- Tennessee: Governor Signs Bill Changing Nursing Home Tax
- May 21, 2014
- Law Firm: McDonald Hopkins LLC - Cleveland Office
On April 30, 2014, Tennessee Governor Bill Haslam signed H.B. 1783, revising the state’s tax on nursing homes. The new law, which will take effect on July 1, 2014, will change how the state taxes nursing homes by moving from a per-bed bases to a percentage of revenue basis. The bill initially passed the Tennessee State House of Representatives by a margin of 87-3 and subsequently received unanimous approval by the Senate.
Previously, the state taxed licensed nursing homes at a rate of $2,225 per bed annually. Now, similar to Tennessee’s tax on hospitals, nursing homes will pay a tax of 4.5 percent of the “net patient service revenue.” The new law defines “net patient service revenue” as follows:
Gross inpatient revenues from services provided to nursing home patients less reductions for gross inpatient revenue resulting from an inability to collect payment of charges.
This definition excludes revenue from services that are unrelated to patient care such as revenues from vending machine sales and meal sales.
Tennessee will place the revenue generated from the tax in a trust fund to be used for payments for certain TennCare services, the state’s Medicaid program. In addition, any funds received by Tennessee from the federal government pursuant to its matching program will also be placed into the trust fund to be used for payments for certain TennCare services. Generally, when a state provides Medicaid services, the federal government will match any state spending based on a state-specific rate. For Tennessee, the federal government matches almost 65 percent of any state funds Tennessee spends on TennCare. Based on the previous tax, the federal government was giving the state $1,446.25 per bed. It is unclear what the expected revenue will be as a result of the new tax basis.

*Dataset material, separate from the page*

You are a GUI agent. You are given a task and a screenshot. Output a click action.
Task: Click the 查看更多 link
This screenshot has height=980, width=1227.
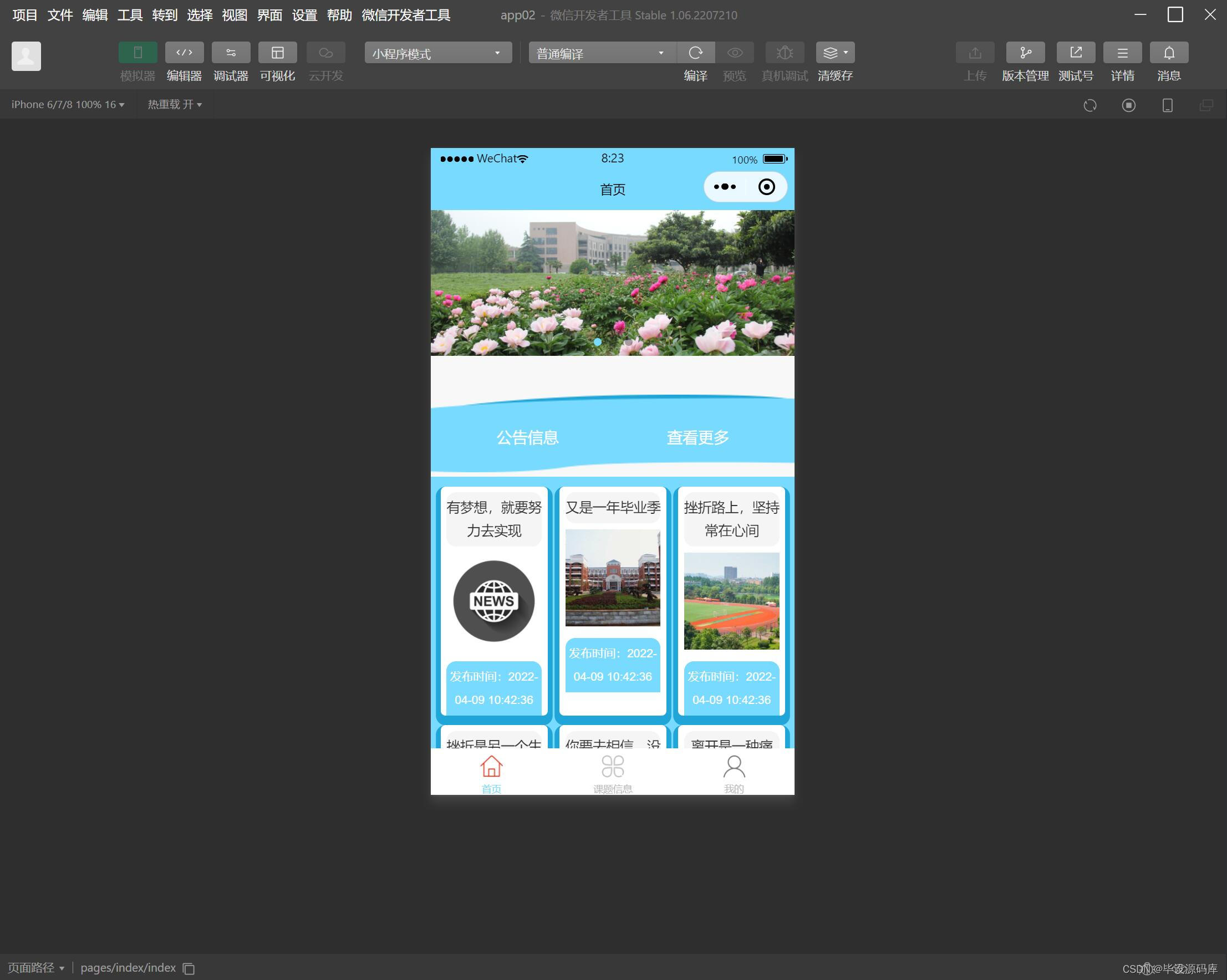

Supporters have expressed their enthusiasm at the hopes that revising the manner in which nursing homes are taxed will curb the decline of nursing home beds and operate as a “fair tax.” However, the Federal Centers for Medicare and Medicaid Services must still approve the matching of funds from the new tax. If it does not approve the state’s new method, then the previous $2,225 per-bed tax will remain in place.